Remember your first car stereo? Was it crackly FM radio, a shoebox full of tapes, or maybe – if you were really posh – a CD player that lived in the boot?
Fast forward to today and our cars are more like giant smartphones on wheels. Touchscreens, streaming apps, sat-navs that talk back to you – it’s a long way from rewinding a chewed-up tape with a pencil.
Let’s take a spin through the last three decades of in-car entertainment.
The 1990s – Radio Roulette and Tape Nightmares
Back in the 90s, radio ruled. You had your choice of AM, LW or FM – basically, would you like fuzzy, fuzzier or crackly-but-just-about-listenable?
Then there were cassette tapes. Early players needed you to take the tape out, flip it over and put it back in when one side finished. Later, auto-reverse decks blew our minds by doing the flipping for us.
But nothing could ruin your day faster than the dreaded tape chew. Your carefully curated mixtape (probably made off the radio) suddenly wrapped itself around the rollers. Cue the emergency pencil rewind.
CDs started creeping in too – first with single slots in the dash, then the ultimate brag: a multi-disc changer in the boot. That was proper luxury.
Sat-nav? Forget it. You had an A–Z map in the glovebox and a passenger trying (and failing) to fold it back up properly.
The 2000s – CDs, TomTom and the Magic of Bluetooth
By the 2000s, cassette players were mostly gone. Dashboards came with CD slots as standard, and some cars even boasted a 6-disc changer in the dash. No more swapping discs mid-journey – you could preload your whole week’s playlist.
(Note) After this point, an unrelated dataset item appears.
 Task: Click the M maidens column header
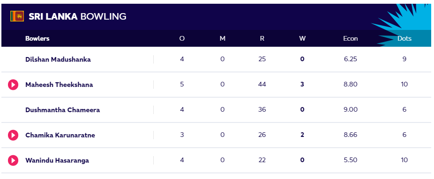223,38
Then came the real game-changer: sat-nav gadgets like TomTom and Garmin. They suction-cupped to your windscreen, mispronounced road names, and occasionally sent you down a farm track, but they beat arguing over road signs.
Towards the end of the decade, we got our first taste of Bluetooth. At first, it was just for hands-free calls, but soon you could stream music wirelessly. No more aux cables dangling everywhere – pure wizardry.
The 2010s – Touchscreens, Apps and Waze to the Rescue
The 2010s were when cars got properly clever. Out went rows of chunky buttons, in came sleek touchscreens that made dashboards look like spaceships.